Death penalty systems disregard mental health – experts
World Day
Mental disorders among people facing the death penalty are the focus of the 12th World Day Against the Death Penalty on October 10, 2014, which is also World Mental Health Day.
Dr Stephen Greenspan, a developmental psychologist who testifies regularly before US courts in capital cases, says that at most one in four defendants who plead intellectual disability in the country are granted an exemption under the 2002 Atkins v. Virginia ruling, in which the Supreme Court banned the execution of the intellectually disabled.
“Scientific standards are well developed but not all experts follow those standards, because not all experts really have a good familiarity with the field or with what the standards are,” Dr Greenspan said, regretting that the courts weren’t strict enough in their criteria when accepting testimonies from psychologists or psychiatrists on a defendant’s intellectual ability.
He added that intellectually disabled people who were more gullible and therefore more easily drawn by others to commit crimes and by police to confess under interrogation pressure faced a higher risk of being sentenced to death if they weren’t properly assessed.
To help the judiciary improve its practices, the American Association on Intellectual and Developmental Disabilities is due to publish a new book shortly: The Death Penalty and Intellectual Disability: A Guide, edited by Edward Polloway.
“It will be very important for not only experts but also attorneys and judges to read this, because it details was is or is not appropriate as defined by professionals in the field of intellectual disability,” Dr Greenspan said.
> Explore the World Coalition’s online library for a full bibliography on mental illness and intellectual disability in relation to the death penalty.
Yet the challenges remain so large in protecting intellectually disabled people from the death penalty that Dr Greenspan thinks the best solution would be to abolish it.
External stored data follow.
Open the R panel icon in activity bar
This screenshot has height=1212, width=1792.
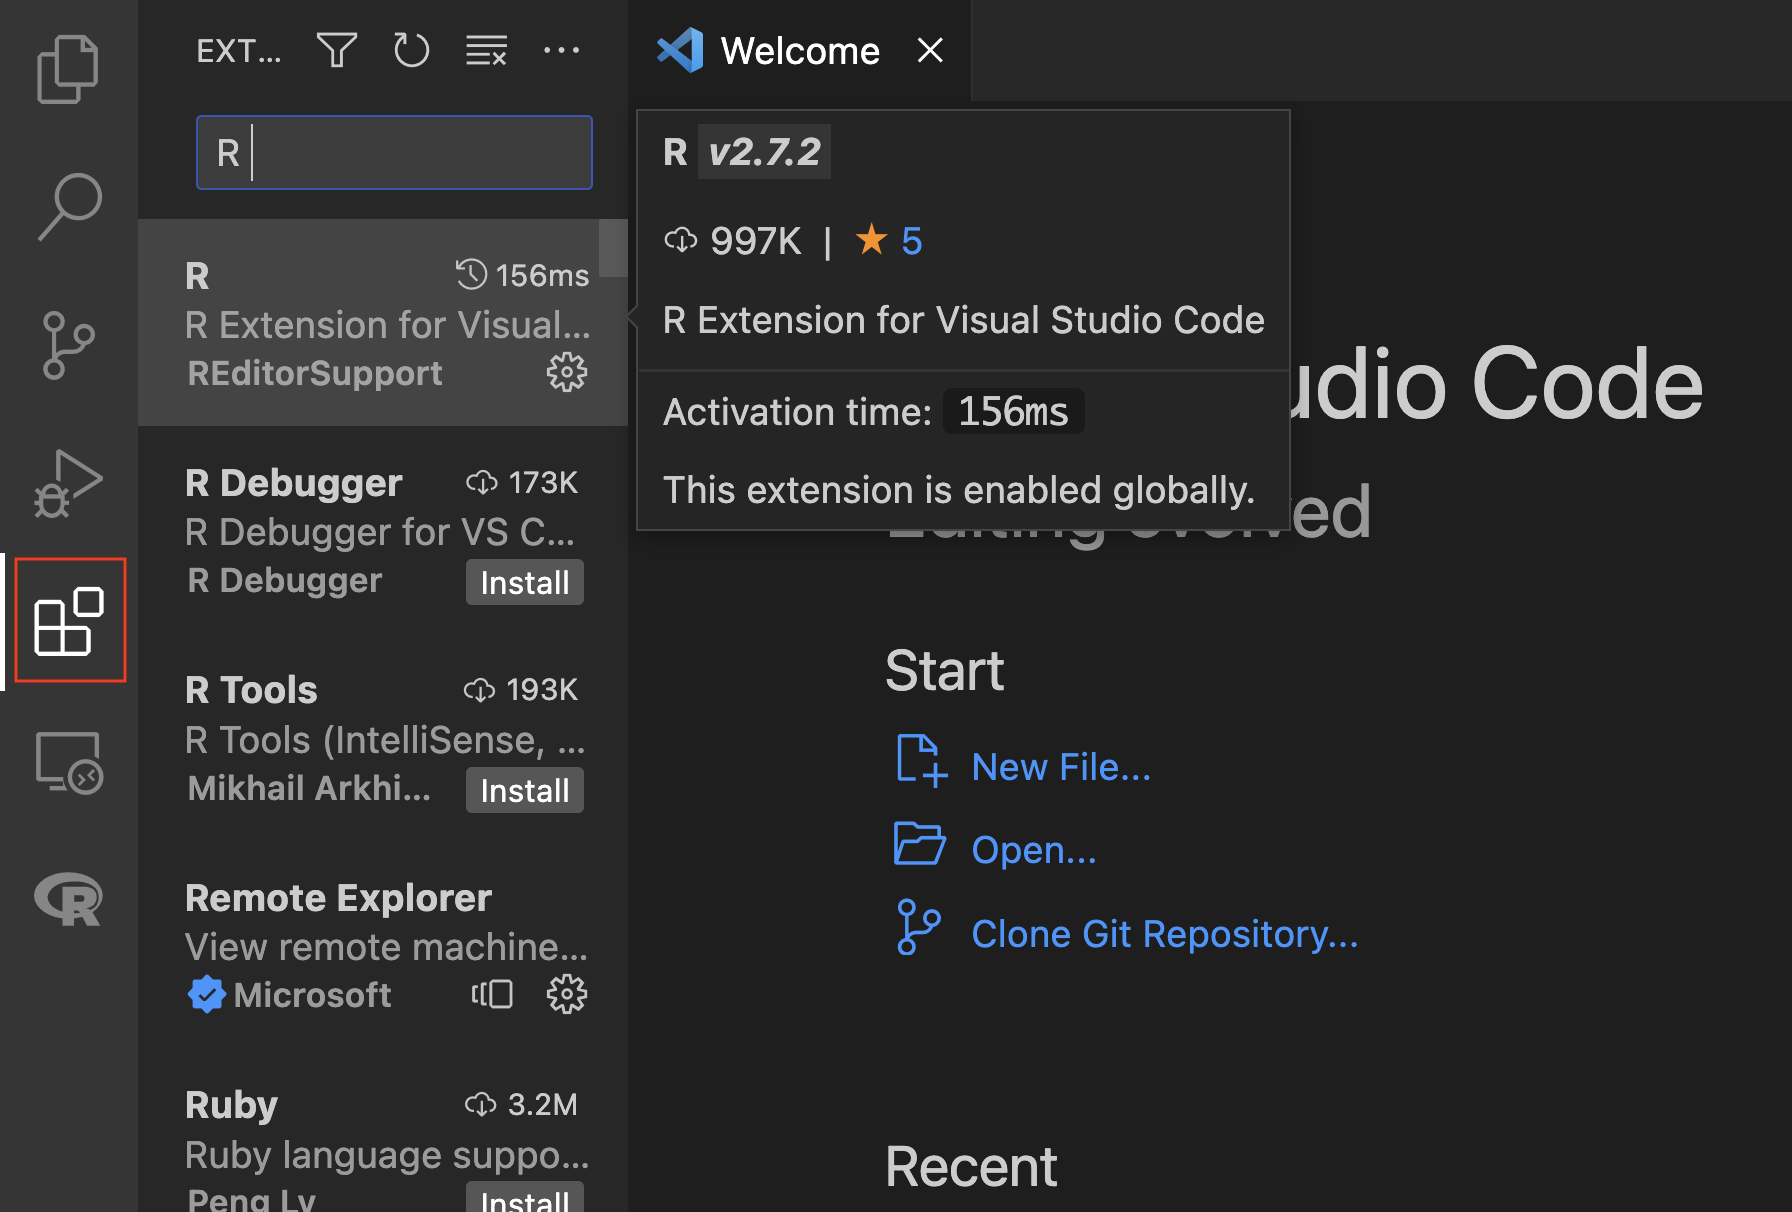[x=68, y=899]
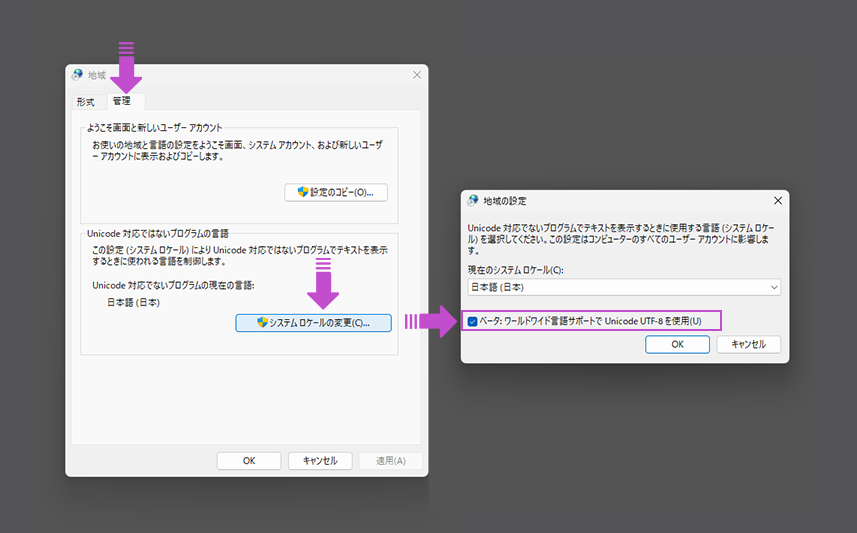Click キャンセル in the 地域 dialog

click(x=320, y=461)
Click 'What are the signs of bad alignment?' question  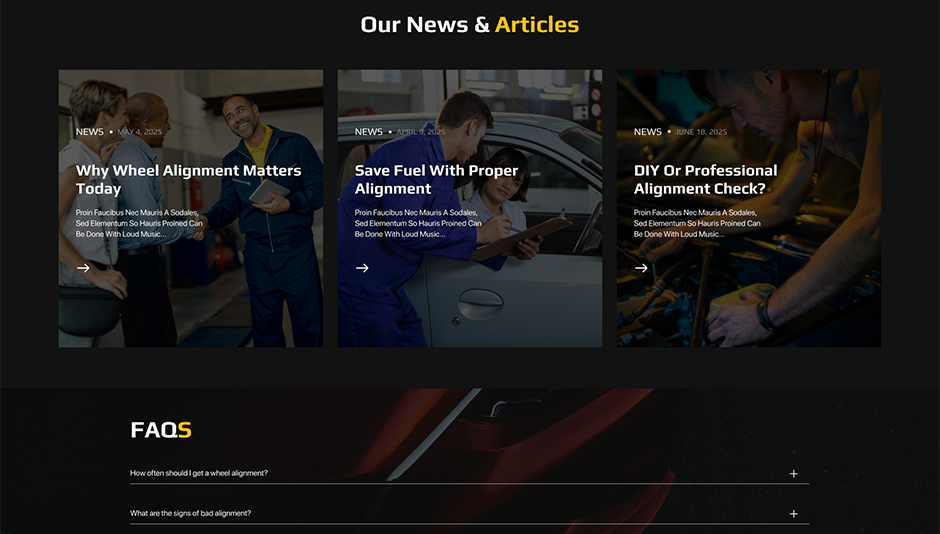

“There is the problem of IQ ceilings: in the 1960s, it was 85, now it is 70. If your IQ is 69, you can live, if it is 71, you can die – regardless of the fact that the number is not very reliable,” he said, adding that similar problems existed in many countries outside the US.
Confinement causing mental illness on death row
Dr Terry Kupers, a psychiatrist who spent most of his career working in prisons, said the trend towards housing death row in solitary confinement prison units caused additional mental illness among prisoners and amounted to “torture”.
“Death row typically is not a very violent place, said Dr Kupers. People facing the death penalty usually are pretty serious, they’re older, they are working on their appeal and they have no need to prove themselves in prison. They tend to be very cooperative and friendly. There is absolutely no penal objective to putting death row inside solitary confinement.”
Yet this has become the rule in many US states and elsewhere.
In addition to the death row phenomenon – the emotional ups and downs of having one’s hope rise and fall as appeals progress and fail while fellow death row prisoners are executed – solitary confinement puts even more pressure on prisoners’ minds, often triggering psychiatric episodes, Dr Kupers said.
“Imagine being alone in a prison cell with nobody to talk to, the temperature is wrong, the toilets are flooding, recreation is not happening, the food is terrible, he said There are two officers talking too low for you to understand. You begin to think they’re plotting something against you. Prisoners have no way to check. That’s where paranoia develops.”
As a result, Dr Kupers observed a higher rate of suicide in solitary confinement units and decisions by some death row prisoners to abandon their appeals and seek a quick execution.
“It is a spectacle, a way to show how we treat ‘the worst of the worst’, he said It has replaced public executions: until we execute them, we are going to torture them.”